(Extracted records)
Segment Open

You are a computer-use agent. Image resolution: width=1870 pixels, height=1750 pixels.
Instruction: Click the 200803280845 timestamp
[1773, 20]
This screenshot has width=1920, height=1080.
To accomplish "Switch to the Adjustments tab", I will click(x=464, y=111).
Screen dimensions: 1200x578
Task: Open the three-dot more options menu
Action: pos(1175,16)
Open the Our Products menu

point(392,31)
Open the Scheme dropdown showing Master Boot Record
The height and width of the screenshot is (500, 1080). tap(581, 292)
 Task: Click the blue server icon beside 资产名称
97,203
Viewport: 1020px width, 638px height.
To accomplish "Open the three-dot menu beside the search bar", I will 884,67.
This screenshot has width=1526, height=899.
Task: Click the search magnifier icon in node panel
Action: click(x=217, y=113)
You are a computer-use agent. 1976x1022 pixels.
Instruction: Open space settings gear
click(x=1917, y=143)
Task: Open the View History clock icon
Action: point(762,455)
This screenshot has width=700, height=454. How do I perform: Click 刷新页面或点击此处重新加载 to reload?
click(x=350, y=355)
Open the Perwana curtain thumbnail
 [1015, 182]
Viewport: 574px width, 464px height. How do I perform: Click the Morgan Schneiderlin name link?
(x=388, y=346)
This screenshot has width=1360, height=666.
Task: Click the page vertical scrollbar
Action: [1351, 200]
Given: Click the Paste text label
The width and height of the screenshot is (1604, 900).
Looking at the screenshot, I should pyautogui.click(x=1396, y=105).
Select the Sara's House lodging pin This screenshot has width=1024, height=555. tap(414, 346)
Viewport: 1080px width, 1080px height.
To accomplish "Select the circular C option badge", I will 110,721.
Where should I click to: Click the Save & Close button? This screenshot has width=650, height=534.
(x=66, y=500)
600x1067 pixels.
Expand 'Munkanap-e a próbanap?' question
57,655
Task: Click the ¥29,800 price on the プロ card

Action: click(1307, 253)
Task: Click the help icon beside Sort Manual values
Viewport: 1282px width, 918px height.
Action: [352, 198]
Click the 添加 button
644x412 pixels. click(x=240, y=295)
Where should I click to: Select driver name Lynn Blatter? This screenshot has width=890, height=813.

Segment Closed

* About this task
Please write out exactly the line containing "Task: Click the ¥29,800 price on the プロ card" and every line after it through the end of the records, nothing more.

* Task answer
Task: Click the ¥29,800 price on the プロ card

Action: click(1307, 253)
Task: Click the help icon beside Sort Manual values
Viewport: 1282px width, 918px height.
Action: [352, 198]
Click the 添加 button
644x412 pixels. click(x=240, y=295)
Where should I click to: Select driver name Lynn Blatter? This screenshot has width=890, height=813.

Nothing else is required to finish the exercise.